Stop trivialising political debate – Brash
Act leader Don Brash has taken a swipe at the media and the New Zealand education system for trivialising political debate.
In a speech to the Act upper south 2011 regional conference in Christchurch on Sunday afternoon, Mr Brash said the dumbing down of education and the media had trivialised political debate to the point where it was no longer a contest of ideas but instead a quest to establish which politician was the most cool.
“Then, if someone does rise above the mush and say something meaningful and challenging, he or she gets chopped down for being polarising.
“Polarizing? For heaven's sake. Isn't the whole idea of having political parties that they put forward differing ideas – even radically differing ideas – and fight them out?
“That they set out precisely to polarize? That we take it in our stride as intelligent adults and choose among our competing suitors?”
New Zealand's Bill of Rights upheld the freedom to seek, receive and impart information and opinions of any kind in any form,” Dr Brash said.
The first of six speeches he is due to give around the country outlining Act's vision for a fairer and more prosperous New Zealand, Dr Brash took the opportunity to reiterate that the party stood for individual freedom, open and competitive markets, choice and personal responsibility.

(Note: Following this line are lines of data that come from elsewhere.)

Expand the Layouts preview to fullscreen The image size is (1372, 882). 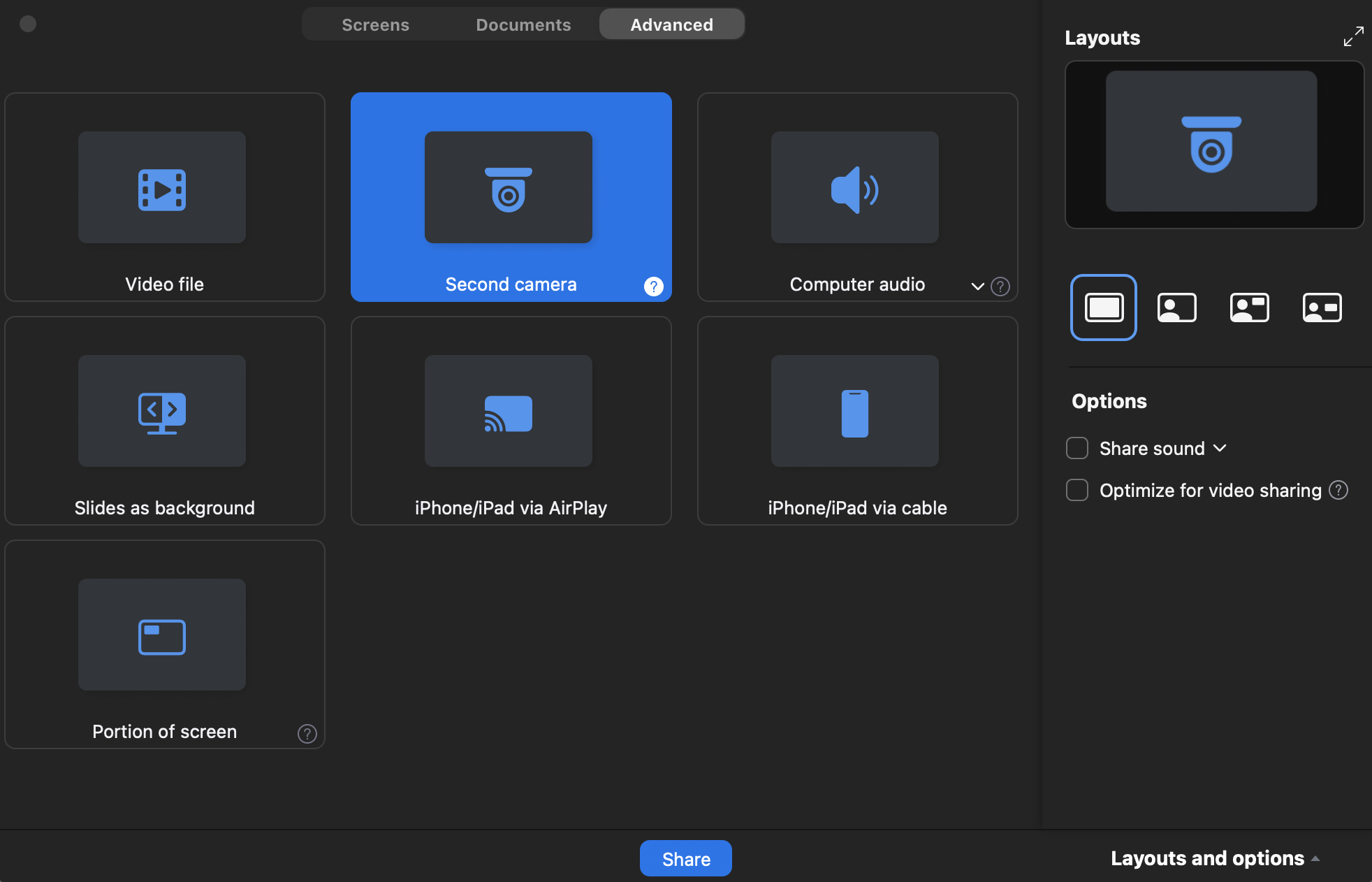coord(1353,36)
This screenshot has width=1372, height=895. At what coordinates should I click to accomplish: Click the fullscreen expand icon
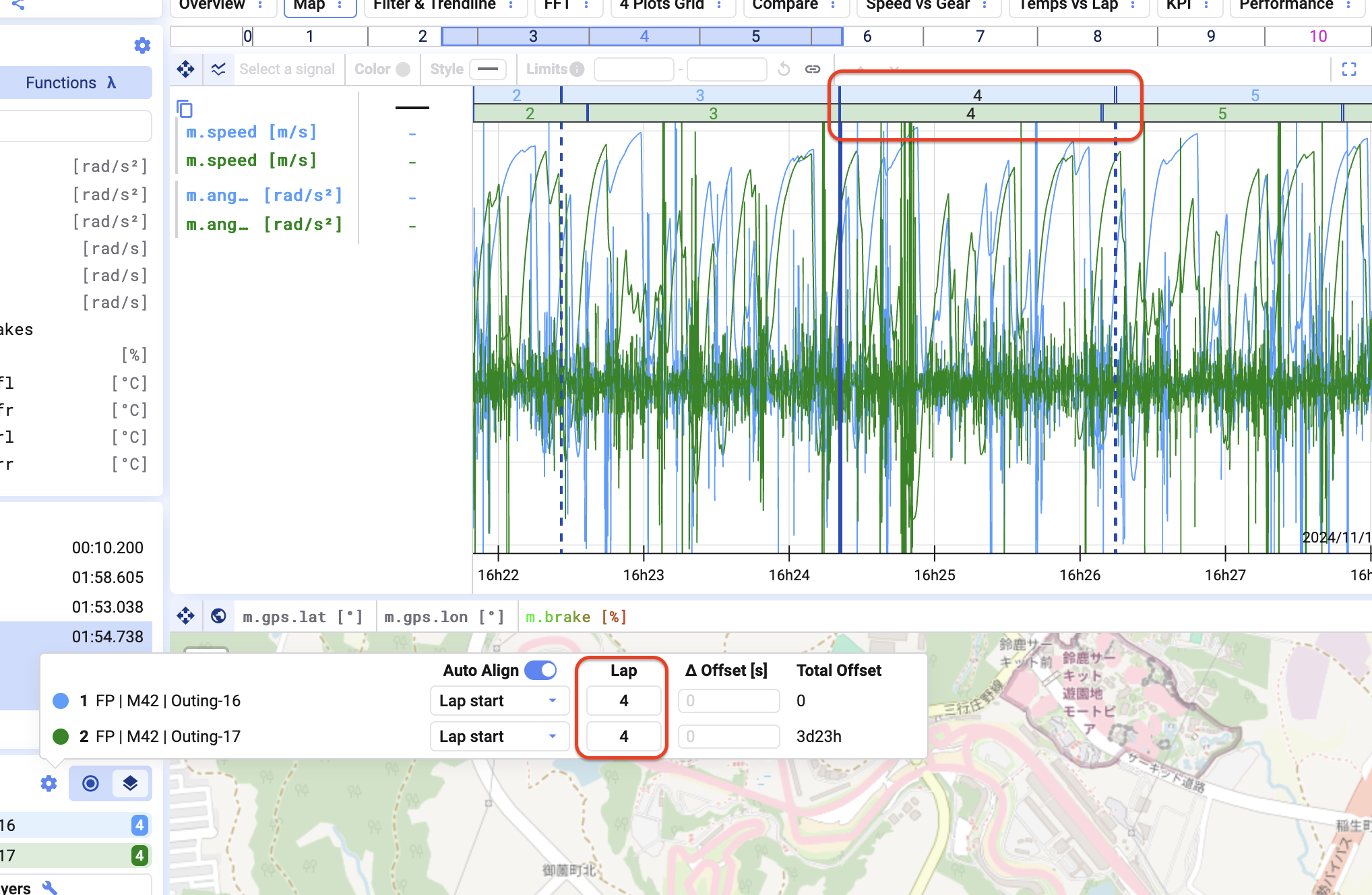1348,69
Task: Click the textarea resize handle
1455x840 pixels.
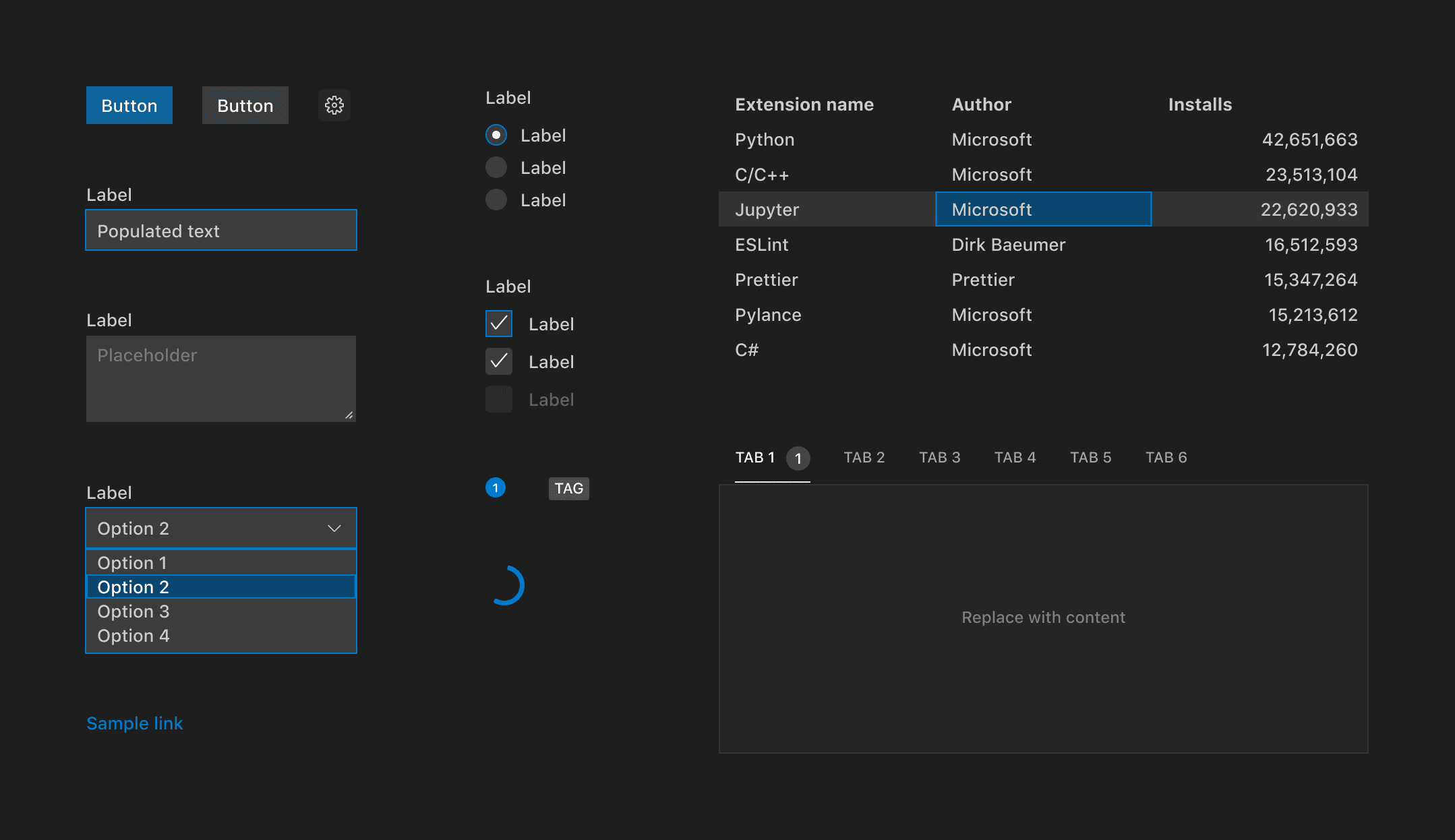Action: pyautogui.click(x=350, y=415)
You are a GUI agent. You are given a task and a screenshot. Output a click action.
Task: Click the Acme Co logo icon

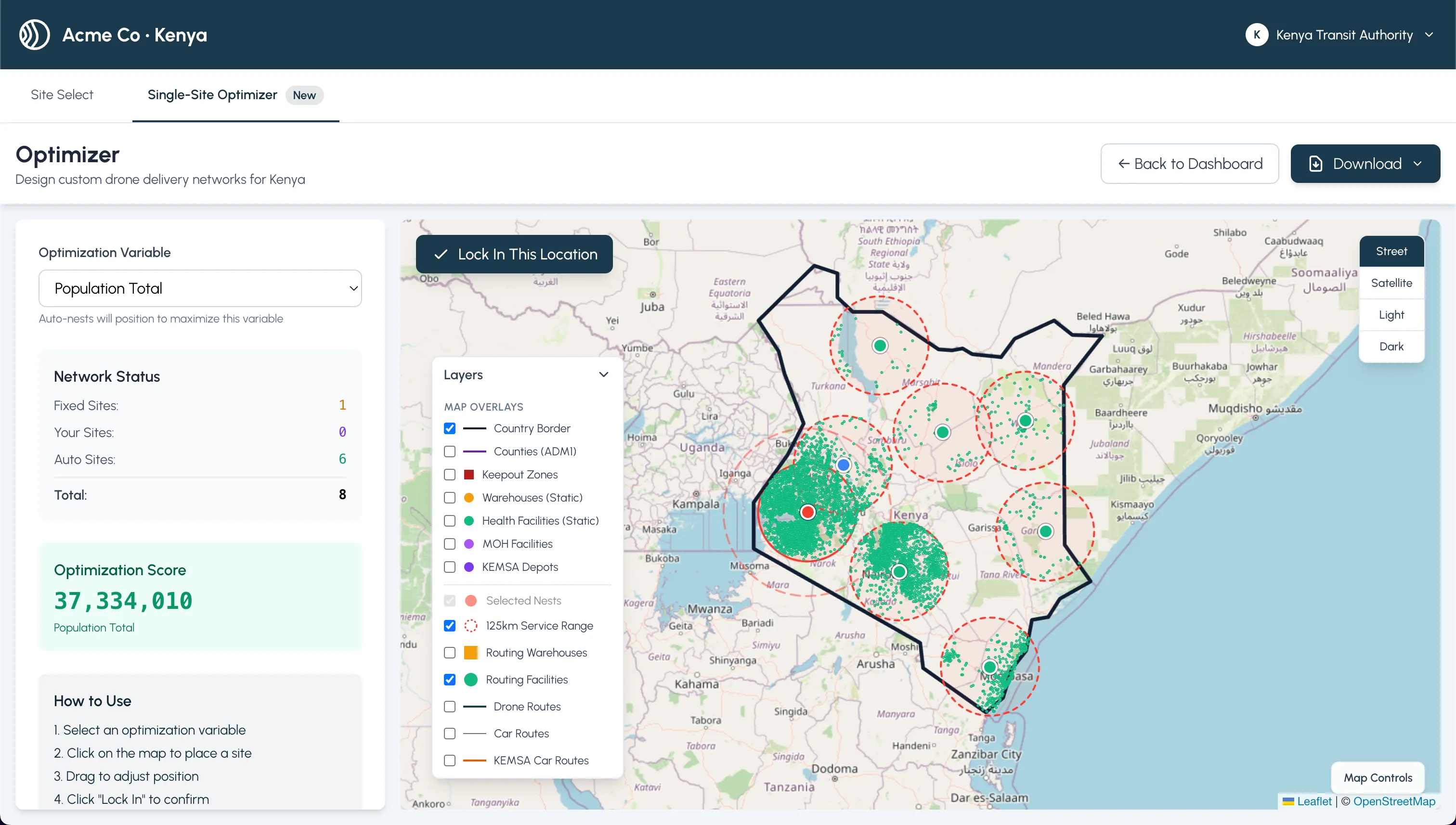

He called for serious inroads to be made into government spending and the government's deficit, coupled with lower and flatter company and personal taxes.
Act would also seek to amend the Bill of Rights to include property rights, Dr Brash said.
He called for a future where people were free to do as they pleased on their own property provided it did not damage the property of others, rather than one where “little Hitlers tell you what colour you may paint your house”.
“We'd overhaul the RMA so that the current presumption that property owners must seek permission to do anything on their own land was reversed.”
Other Act principles highlighted by Dr Brash in his speech included greater parental choice and school autonomy in education, welfare reform to stop benefits being used as a lifestyle choice, the abolition of Maori seats and the emissions trading scheme, and the restoration of youth rates.